If you make the recipe, share it on any platform and tag me @azlinbloor, and hashtag it #linsfood
Lin xx
Chicken Kapitan, Ayam Kapitan, Curry Kapitan
Ingredients
- 750 g chicken on the bone if using boneless, please read article above under Ingredients
- 400 ml coconut milk
- 125 ml water
- 6 Kaffir lime leaves (makrut lime leaves)
- ½ tsp salt more, if needed
- 4 Tbsp vegetable oil
- 2 Tbsp crispy fried shallots DIY recipe in article
Grind to a paste
- 1 large onion (bawang besar) pre peeled weight about 250g/8.8 oz
- 6 medium cloves garlic (bawang putih)
- 2.5 cm ginger (halia)
- 2.5 cm fresh turmeric (kunyit) or ½ tsp powder
- 2.5 cm galangal (lengkuas)
- 3 stalks lemongrass (serai)
- 10 dried red chillies (cili kering) use less for a less spicy curry (read article)
- 5 candlenuts (buah keras) 5 macadamia nuts will work too
- ½ Tbsp shrimp paste (belacan) OR 1 Tbsp dried shrimp (udang kering)
Instructions
The Spice Paste (Rempah)
- Break (or cut with scissors) the dried red chillies up into 2-3 pieces and pour boiling water generously. Cover with a side plate and leave to soak for 15 minutes.

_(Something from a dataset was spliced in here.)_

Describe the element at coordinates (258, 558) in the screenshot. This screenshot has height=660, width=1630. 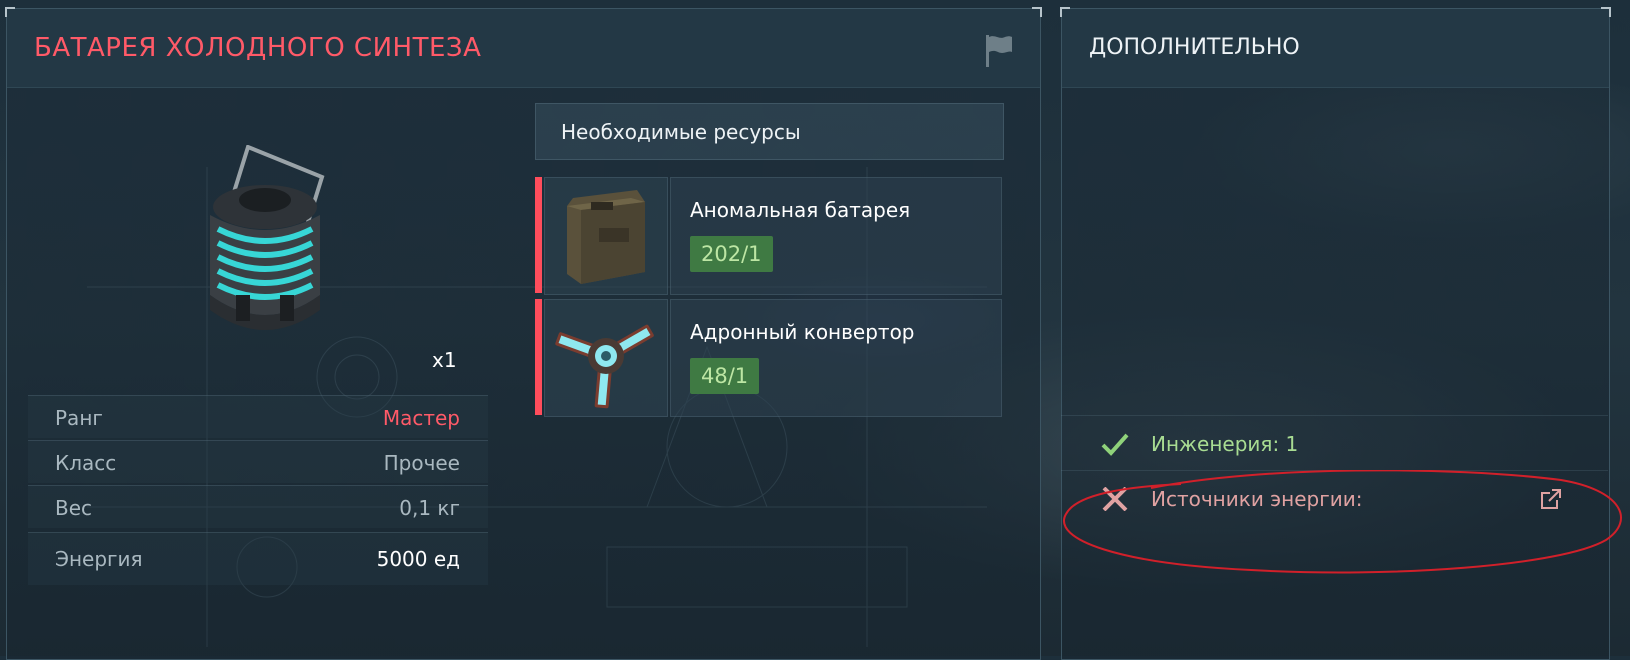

- While waiting, peel and roughly chop the onion, and place in a food chopper or blender.Peel the garlic and add to chopper.Top and tail the lemongrass and finely slice 2, and bruise the 3rd one. Click here on how to prepare lemongrass and what bruising lemongrass means. Tip the lemongrass rings into the chopper, set aside the bruised stalk.Scrape the skin off the galangal, turmeric and ginger. Slice and add to the chopper.Add the shrimp paste (belacan) to the chopper too.
- When the 15 minutes are up, drain and rinse the chillies in tap water, shaking out the seeds if you like. Tip into the chopper.
- Now chop or blend everything into a fairly fine paste.
Let's get Cooking
- Heat the 4 Tbsp of oil in a large saucepan on medium heat and fry the the spice paste and bruised lemongrass for a good 5 minutes. Lower the heat to medium-low if it's catching. Stir it frequently.Read the article above and watch video for Pecah Minyak, 1:02 minutes.You'll know when you've done it long enough because not only will the aroma be extremely strong but you'll see that the oil and paste are distinctly separate. Read article and see the video.
- Add the chicken pieces and coat thoroughly with the spice paste.
- Add the coconut milk, water, 4 lime leaves and salt and stir to mix well. Bring to a simmer, then reduce the heat down to low. Simmer, uncovered, until the chicken is done. This will take 30 – 45 minutes, depending on what portions you are using and the size, see article above.
- When the chicken is done, add the 2 remaining limes leaves, heat through for 1 minute and check seasoning. Add more salt if necessary. If you want more sauce, add a little water, bring it back to a simmer and check seasoning leavel again.
- Leave to rest for 5 minutes, then serve topped with the crispy fried shallots. DIY crispy fried shallots recipe in article.